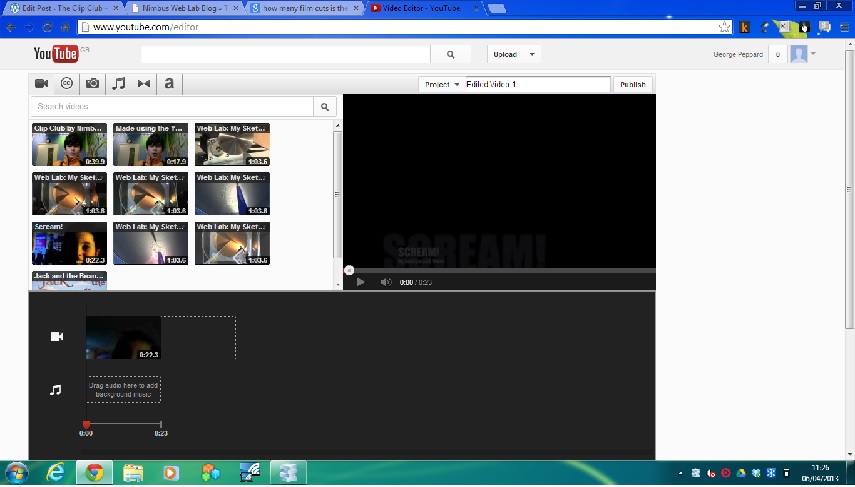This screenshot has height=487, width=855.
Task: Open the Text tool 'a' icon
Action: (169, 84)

==

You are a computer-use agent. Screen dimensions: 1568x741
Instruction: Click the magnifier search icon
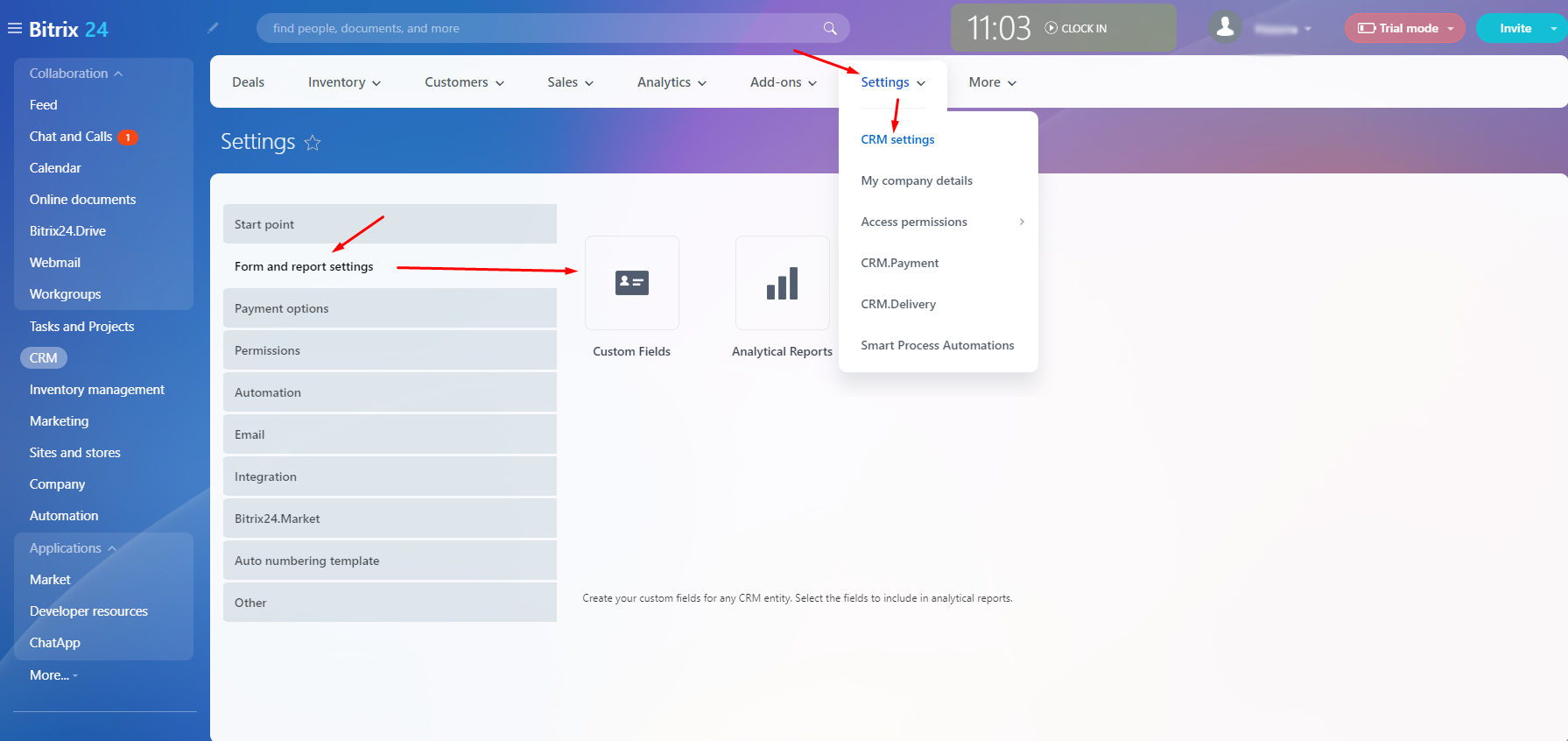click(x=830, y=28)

* * *

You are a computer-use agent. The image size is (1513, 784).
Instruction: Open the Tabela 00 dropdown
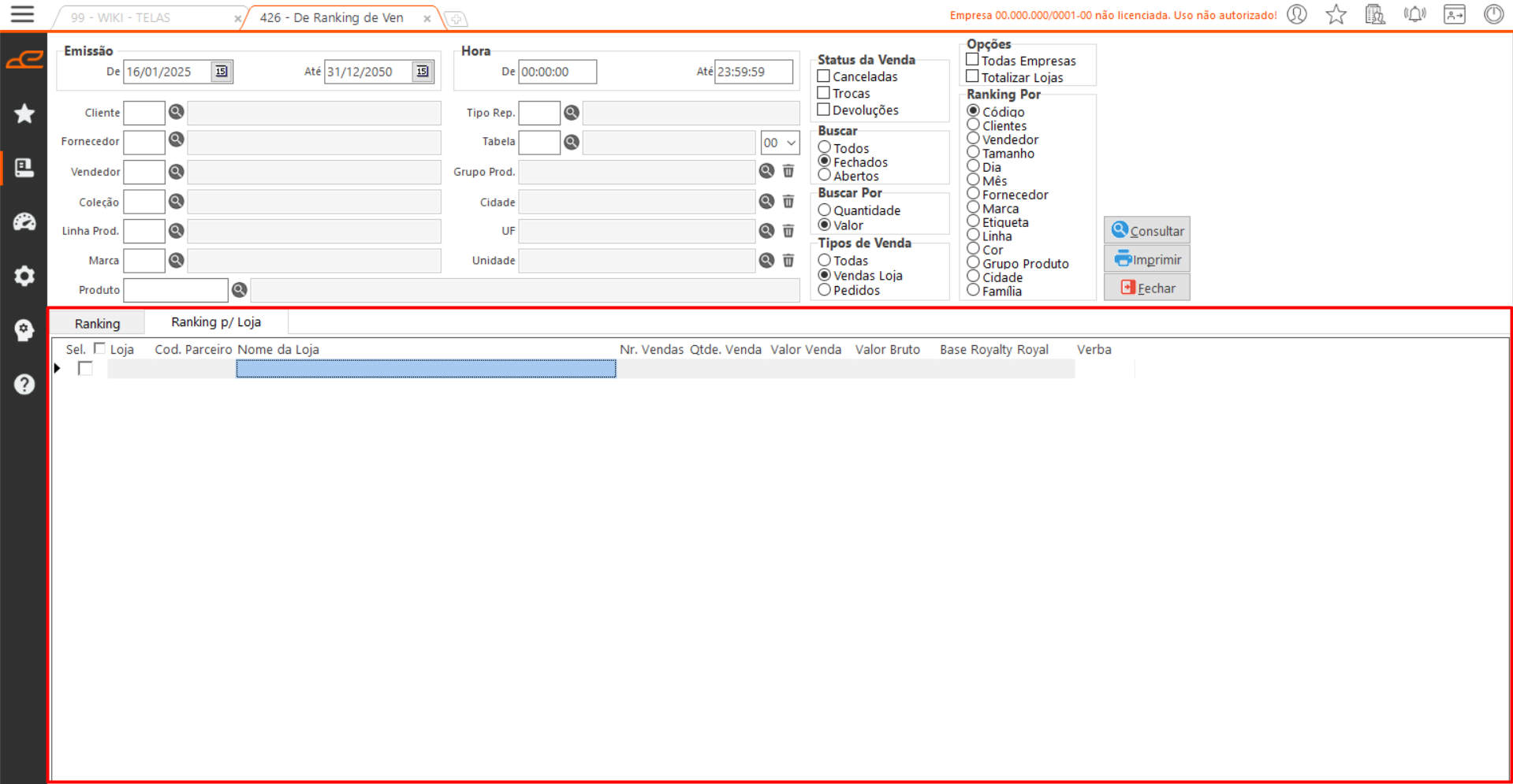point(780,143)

**Requirement**
Locate each line in the data above that contains the string "icon" and copy those lines out. Matching is case-sensitive.

**Answer to the task**
Task: Open the Text tool 'a' icon
Instruction: Click the magnifier search icon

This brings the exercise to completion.